Les relations entre le Grand Kah et les Provinces-Unies avaient toujours été ambigües et marquées par une sorte de fascination, mêlée d'interrogation, d'incompréhension, et de relative tolérance. Peu de politologues pouvaient les qualifier de bonne ou de mauvaise, tandis que le peuple lofotène nourrissait un vif intérêt pour la culture populaire kah-tanaise.

En effet ses productions cinématographiques, ses films d'animation et ses contributions artistiques et littéraires connaissaient presque toujours un franc succès lors de leurs sorties en salles ou sur les ondes lofotènes.

Malgré tout, "la question kah-tanaise", comme se plaisaient à l'évoquer avec une certaine pudeur les commentateurs et observateurs politiques, demeurait un sujet polémique qui avait notamment grandement animé les dernières campagnes électorales, et plus spécifiquement sur la position de fermeté à afficher auprès des Communes Kah-tanaise, entre les différentes factions politiques Lofotènes, sur les sujets suivants : le Prodnov, la proximité diplomatique du Grand Kah avec des régimes ultra brutaux et profondément anti-humanistes, le Pontarbello, la Damanie, bref, les points de discordance et de tensions, ce n'est pas ce qui manquait.

Les sociaux démocrates, et en particulier le premier d'entre eux, Atreus Fjörgyn, ne cachait pas cependant sa volonté de cordialité, de normalisation, voir presque de bienveillance à exprimer auprès des dirigeants kah-tanais, attirant sur lui les foudres et les critiques les plus acerbes de par l'opposition. Les termes de "collaborateur" voir de "proto-communiste" lui avaient été affublés par la presse conservatrice et les milieux proches des Unionistes et des nationalistes du Køenig Halfgård.
Pourtant s'il y avait bien quelque chose que l'on ne pouvait pas reprocher au Chancelier Fédéral, c'était son inimitié profonde pour le socialisme primitif.
L'actuel occupant du Palais de la Chancellerie était un homme rationnel et pragmatique, conscient des liens économiques importants qui s'étaient tissés entre le Grand Kah et les Provinces-Unies. D'aucun ne pouvait nier, ni réfuter le statut de "partenaire commercial majeur" aux Communes Kah-tanaises.
Au point même qu'une liaison régulière long courrier de la compagnie de dirigeables transcontinentaux AirLander avait été mise en place entre les deux capitales, Pembertøn et Lac Rouge, avec le succès qu'on lui connaît, dans un sens comme dans l'autre.

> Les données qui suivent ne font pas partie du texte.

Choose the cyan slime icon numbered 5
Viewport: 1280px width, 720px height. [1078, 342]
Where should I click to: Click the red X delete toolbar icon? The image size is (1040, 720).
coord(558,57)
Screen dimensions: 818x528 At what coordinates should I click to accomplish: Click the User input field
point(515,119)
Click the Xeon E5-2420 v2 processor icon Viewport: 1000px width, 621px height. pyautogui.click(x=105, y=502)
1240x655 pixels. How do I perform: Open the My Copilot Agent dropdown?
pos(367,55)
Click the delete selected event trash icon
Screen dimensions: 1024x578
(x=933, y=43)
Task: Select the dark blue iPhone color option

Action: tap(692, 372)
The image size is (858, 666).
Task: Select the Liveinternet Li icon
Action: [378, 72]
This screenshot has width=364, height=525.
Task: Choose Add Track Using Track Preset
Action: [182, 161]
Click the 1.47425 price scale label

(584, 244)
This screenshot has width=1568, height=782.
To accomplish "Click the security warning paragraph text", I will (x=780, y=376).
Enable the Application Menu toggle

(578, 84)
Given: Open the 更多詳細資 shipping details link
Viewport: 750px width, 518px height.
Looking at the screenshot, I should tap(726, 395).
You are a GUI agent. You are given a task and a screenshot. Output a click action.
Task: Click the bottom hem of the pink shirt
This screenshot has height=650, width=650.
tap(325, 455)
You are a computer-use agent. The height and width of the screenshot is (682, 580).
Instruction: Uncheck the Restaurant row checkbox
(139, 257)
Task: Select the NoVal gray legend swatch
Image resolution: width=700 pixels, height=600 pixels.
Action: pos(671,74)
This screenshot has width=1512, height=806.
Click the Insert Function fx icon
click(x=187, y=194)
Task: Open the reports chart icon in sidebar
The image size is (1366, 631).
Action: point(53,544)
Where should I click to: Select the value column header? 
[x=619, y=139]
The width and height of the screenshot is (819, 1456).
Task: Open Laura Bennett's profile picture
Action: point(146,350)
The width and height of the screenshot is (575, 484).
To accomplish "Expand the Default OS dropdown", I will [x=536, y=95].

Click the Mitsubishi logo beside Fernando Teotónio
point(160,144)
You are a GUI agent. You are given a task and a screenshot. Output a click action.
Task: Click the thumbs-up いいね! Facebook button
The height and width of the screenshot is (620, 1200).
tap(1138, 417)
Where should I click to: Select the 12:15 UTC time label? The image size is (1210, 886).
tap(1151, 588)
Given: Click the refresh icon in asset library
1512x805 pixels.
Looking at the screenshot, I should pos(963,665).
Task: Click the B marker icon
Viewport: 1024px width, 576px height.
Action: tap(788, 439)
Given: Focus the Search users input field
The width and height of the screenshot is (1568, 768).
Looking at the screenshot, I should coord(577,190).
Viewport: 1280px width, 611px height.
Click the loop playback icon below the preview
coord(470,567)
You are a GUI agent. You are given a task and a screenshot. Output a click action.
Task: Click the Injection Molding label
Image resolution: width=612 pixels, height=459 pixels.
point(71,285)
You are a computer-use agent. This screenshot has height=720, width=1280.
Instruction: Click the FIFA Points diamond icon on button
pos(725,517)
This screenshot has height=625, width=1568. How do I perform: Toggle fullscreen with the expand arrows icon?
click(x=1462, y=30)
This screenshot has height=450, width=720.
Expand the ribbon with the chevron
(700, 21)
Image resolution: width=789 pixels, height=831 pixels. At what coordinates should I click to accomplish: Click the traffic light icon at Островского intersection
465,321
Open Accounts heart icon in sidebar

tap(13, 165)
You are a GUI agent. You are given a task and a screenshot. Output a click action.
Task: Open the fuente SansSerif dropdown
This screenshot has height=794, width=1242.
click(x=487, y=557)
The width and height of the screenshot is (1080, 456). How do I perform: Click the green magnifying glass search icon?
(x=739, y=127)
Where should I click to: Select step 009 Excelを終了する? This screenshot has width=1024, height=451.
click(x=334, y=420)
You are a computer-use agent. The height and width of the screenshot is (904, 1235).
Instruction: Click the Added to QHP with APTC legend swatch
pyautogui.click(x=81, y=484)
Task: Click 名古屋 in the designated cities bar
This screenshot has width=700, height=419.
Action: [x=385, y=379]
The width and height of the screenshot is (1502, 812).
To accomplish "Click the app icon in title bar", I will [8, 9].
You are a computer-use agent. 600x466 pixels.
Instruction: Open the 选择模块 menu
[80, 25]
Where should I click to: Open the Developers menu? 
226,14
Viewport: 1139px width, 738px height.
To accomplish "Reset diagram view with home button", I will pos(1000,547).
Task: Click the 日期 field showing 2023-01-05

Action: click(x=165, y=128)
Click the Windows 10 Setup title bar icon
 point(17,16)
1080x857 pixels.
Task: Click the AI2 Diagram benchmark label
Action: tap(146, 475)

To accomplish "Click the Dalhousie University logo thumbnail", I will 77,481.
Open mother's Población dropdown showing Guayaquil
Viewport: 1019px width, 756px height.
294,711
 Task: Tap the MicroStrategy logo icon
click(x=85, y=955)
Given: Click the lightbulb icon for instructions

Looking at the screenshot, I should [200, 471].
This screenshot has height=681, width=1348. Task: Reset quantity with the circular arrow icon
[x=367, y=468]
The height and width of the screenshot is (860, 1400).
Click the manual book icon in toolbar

sans oublier l'importante diaspora kah-tanaise, un électorat non négligeable traditionnellement acquis au camp social démocrate, voir au Front Populaire d'obédience marxiste.

Aussi, c'est avec une certaine forme d'enthousiasme et de légèreté que le Chancelier décrocha son téléphone lorsque sa Conseillère d'Etat aux Affaires Étrangères lui signifia que la citoyenne Mérédith était en ligne.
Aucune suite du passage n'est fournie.